Work item:
Once more, print the records exactly as given.

Task data:

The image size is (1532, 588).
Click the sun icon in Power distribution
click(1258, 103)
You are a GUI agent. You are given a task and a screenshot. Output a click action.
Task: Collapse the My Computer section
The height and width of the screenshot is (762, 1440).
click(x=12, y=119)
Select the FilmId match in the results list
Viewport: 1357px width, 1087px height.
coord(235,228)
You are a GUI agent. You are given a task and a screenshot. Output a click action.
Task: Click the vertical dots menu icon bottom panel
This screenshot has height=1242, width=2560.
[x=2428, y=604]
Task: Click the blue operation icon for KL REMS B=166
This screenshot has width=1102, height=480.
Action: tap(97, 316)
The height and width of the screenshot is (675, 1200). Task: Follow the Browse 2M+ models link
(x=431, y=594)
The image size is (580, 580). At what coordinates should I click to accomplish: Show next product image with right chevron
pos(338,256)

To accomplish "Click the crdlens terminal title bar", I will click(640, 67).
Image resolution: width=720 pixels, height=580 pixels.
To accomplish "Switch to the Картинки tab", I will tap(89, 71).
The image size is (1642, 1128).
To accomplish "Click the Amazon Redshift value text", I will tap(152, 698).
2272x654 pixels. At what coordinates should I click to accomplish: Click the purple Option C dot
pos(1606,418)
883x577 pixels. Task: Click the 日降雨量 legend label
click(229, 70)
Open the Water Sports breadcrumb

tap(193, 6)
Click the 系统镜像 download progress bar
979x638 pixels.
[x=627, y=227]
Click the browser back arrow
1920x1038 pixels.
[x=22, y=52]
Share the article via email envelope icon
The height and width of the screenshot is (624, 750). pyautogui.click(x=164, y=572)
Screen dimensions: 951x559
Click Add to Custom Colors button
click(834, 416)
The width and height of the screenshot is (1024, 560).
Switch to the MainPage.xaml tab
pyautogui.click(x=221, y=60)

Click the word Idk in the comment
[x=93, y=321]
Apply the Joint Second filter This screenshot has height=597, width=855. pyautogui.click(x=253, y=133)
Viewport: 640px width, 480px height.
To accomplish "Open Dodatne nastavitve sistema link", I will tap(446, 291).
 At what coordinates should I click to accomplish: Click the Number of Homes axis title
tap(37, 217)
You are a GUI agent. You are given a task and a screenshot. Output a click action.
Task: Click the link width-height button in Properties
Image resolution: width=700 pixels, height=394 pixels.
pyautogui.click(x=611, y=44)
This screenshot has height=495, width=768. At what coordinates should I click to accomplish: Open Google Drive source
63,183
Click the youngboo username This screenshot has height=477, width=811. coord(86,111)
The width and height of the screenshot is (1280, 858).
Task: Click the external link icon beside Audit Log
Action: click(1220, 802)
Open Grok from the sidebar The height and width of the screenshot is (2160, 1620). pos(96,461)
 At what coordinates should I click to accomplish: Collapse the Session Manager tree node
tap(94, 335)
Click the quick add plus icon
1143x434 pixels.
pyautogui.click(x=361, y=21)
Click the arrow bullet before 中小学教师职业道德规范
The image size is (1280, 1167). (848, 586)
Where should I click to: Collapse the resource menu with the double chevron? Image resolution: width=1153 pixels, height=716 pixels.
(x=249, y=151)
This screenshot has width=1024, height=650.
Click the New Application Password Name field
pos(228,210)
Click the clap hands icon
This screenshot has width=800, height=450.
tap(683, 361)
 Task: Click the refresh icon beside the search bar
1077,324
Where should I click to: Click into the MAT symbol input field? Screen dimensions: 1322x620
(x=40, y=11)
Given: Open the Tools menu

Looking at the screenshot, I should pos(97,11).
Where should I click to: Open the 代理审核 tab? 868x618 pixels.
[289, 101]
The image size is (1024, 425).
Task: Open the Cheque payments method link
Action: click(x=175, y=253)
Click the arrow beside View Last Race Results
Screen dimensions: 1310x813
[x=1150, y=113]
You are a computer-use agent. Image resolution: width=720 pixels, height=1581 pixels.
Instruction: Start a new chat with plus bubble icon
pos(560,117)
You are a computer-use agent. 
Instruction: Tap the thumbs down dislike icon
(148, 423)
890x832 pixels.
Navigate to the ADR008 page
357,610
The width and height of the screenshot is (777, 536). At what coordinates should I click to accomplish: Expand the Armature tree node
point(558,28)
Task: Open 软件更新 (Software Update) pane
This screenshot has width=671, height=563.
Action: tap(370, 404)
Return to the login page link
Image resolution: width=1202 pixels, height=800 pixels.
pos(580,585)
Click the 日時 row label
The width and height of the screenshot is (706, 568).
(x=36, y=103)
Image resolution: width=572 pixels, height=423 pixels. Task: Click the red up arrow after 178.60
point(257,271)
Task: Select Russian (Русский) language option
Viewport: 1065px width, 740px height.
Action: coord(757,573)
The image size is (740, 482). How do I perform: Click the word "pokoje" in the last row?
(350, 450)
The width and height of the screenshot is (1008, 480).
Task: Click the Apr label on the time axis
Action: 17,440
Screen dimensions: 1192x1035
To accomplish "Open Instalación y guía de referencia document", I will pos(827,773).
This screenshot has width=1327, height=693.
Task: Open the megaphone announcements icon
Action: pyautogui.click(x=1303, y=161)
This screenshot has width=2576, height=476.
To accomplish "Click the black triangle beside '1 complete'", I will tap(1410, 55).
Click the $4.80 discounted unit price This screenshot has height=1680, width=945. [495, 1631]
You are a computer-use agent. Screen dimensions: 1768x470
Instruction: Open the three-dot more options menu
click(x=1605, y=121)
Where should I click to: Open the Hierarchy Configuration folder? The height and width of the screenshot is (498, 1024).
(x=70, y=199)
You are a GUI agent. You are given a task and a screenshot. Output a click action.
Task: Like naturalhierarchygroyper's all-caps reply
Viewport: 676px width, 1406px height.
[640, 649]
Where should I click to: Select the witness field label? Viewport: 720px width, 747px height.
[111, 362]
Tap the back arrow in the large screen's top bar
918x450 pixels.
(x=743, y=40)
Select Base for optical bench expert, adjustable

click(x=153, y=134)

Response below:
The image size is (1532, 588).
Click the sun icon in Power distribution
click(1258, 103)
You are a GUI agent. You are given a task and a screenshot. Output a click action.
Task: Collapse the My Computer section
The height and width of the screenshot is (762, 1440).
click(x=12, y=119)
Select the FilmId match in the results list
Viewport: 1357px width, 1087px height.
coord(235,228)
You are a GUI agent. You are given a task and a screenshot. Output a click action.
Task: Click the vertical dots menu icon bottom panel
This screenshot has height=1242, width=2560.
[x=2428, y=604]
Task: Click the blue operation icon for KL REMS B=166
This screenshot has width=1102, height=480.
Action: tap(97, 316)
The height and width of the screenshot is (675, 1200). Task: Follow the Browse 2M+ models link
(x=431, y=594)
The image size is (580, 580). At what coordinates should I click to accomplish: Show next product image with right chevron
pos(338,256)

To accomplish "Click the crdlens terminal title bar", I will click(640, 67).
Image resolution: width=720 pixels, height=580 pixels.
To accomplish "Switch to the Картинки tab", I will tap(89, 71).
The image size is (1642, 1128).
To accomplish "Click the Amazon Redshift value text", I will tap(152, 698).
2272x654 pixels. At what coordinates should I click to accomplish: Click the purple Option C dot
pos(1606,418)
883x577 pixels. Task: Click the 日降雨量 legend label
click(229, 70)
Open the Water Sports breadcrumb

tap(193, 6)
Click the 系统镜像 download progress bar
979x638 pixels.
[x=627, y=227]
Click the browser back arrow
1920x1038 pixels.
[x=22, y=52]
Share the article via email envelope icon
The height and width of the screenshot is (624, 750). pyautogui.click(x=164, y=572)
Screen dimensions: 951x559
Click Add to Custom Colors button
click(834, 416)
The width and height of the screenshot is (1024, 560).
Switch to the MainPage.xaml tab
pyautogui.click(x=221, y=60)

Click the word Idk in the comment
[x=93, y=321]
Apply the Joint Second filter This screenshot has height=597, width=855. pyautogui.click(x=253, y=133)
Viewport: 640px width, 480px height.
To accomplish "Open Dodatne nastavitve sistema link", I will tap(446, 291).
 At what coordinates should I click to accomplish: Click the Number of Homes axis title
tap(37, 217)
You are a GUI agent. You are given a task and a screenshot. Output a click action.
Task: Click the link width-height button in Properties
Image resolution: width=700 pixels, height=394 pixels.
pyautogui.click(x=611, y=44)
This screenshot has height=495, width=768. At what coordinates should I click to accomplish: Open Google Drive source
63,183
Click the youngboo username This screenshot has height=477, width=811. coord(86,111)
The width and height of the screenshot is (1280, 858).
Task: Click the external link icon beside Audit Log
Action: click(1220, 802)
Open Grok from the sidebar The height and width of the screenshot is (2160, 1620). pos(96,461)
 At what coordinates should I click to accomplish: Collapse the Session Manager tree node
tap(94, 335)
Click the quick add plus icon
1143x434 pixels.
pyautogui.click(x=361, y=21)
Click the arrow bullet before 中小学教师职业道德规范
The image size is (1280, 1167). (848, 586)
Where should I click to: Collapse the resource menu with the double chevron? Image resolution: width=1153 pixels, height=716 pixels.
(x=249, y=151)
This screenshot has width=1024, height=650.
Click the New Application Password Name field
pos(228,210)
Click the clap hands icon
This screenshot has width=800, height=450.
tap(683, 361)
 Task: Click the refresh icon beside the search bar
1077,324
Where should I click to: Click into the MAT symbol input field? Screen dimensions: 1322x620
(x=40, y=11)
Given: Open the Tools menu

Looking at the screenshot, I should pos(97,11).
Where should I click to: Open the 代理审核 tab? 868x618 pixels.
[289, 101]
The image size is (1024, 425).
Task: Open the Cheque payments method link
Action: click(x=175, y=253)
Click the arrow beside View Last Race Results
Screen dimensions: 1310x813
[x=1150, y=113]
You are a computer-use agent. Image resolution: width=720 pixels, height=1581 pixels.
Instruction: Start a new chat with plus bubble icon
pos(560,117)
You are a computer-use agent. 
Instruction: Tap the thumbs down dislike icon
(148, 423)
890x832 pixels.
Navigate to the ADR008 page
357,610
The width and height of the screenshot is (777, 536). At what coordinates should I click to accomplish: Expand the Armature tree node
point(558,28)
Task: Open 软件更新 (Software Update) pane
This screenshot has width=671, height=563.
Action: tap(370, 404)
Return to the login page link
Image resolution: width=1202 pixels, height=800 pixels.
pos(580,585)
Click the 日時 row label
The width and height of the screenshot is (706, 568).
(x=36, y=103)
Image resolution: width=572 pixels, height=423 pixels. Task: Click the red up arrow after 178.60
point(257,271)
Task: Select Russian (Русский) language option
Viewport: 1065px width, 740px height.
Action: coord(757,573)
The image size is (740, 482). How do I perform: Click the word "pokoje" in the last row?
(350, 450)
The width and height of the screenshot is (1008, 480).
Task: Click the Apr label on the time axis
Action: 17,440
Screen dimensions: 1192x1035
To accomplish "Open Instalación y guía de referencia document", I will pos(827,773).
This screenshot has width=1327, height=693.
Task: Open the megaphone announcements icon
Action: pyautogui.click(x=1303, y=161)
This screenshot has width=2576, height=476.
To accomplish "Click the black triangle beside '1 complete'", I will tap(1410, 55).
Click the $4.80 discounted unit price This screenshot has height=1680, width=945. [495, 1631]
You are a computer-use agent. Screen dimensions: 1768x470
Instruction: Open the three-dot more options menu
click(x=1605, y=121)
Where should I click to: Open the Hierarchy Configuration folder? The height and width of the screenshot is (498, 1024).
(x=70, y=199)
You are a GUI agent. You are given a task and a screenshot. Output a click action.
Task: Like naturalhierarchygroyper's all-caps reply
Viewport: 676px width, 1406px height.
[640, 649]
Where should I click to: Select the witness field label? Viewport: 720px width, 747px height.
[111, 362]
Tap the back arrow in the large screen's top bar
918x450 pixels.
(x=743, y=40)
Select Base for optical bench expert, adjustable

click(x=153, y=134)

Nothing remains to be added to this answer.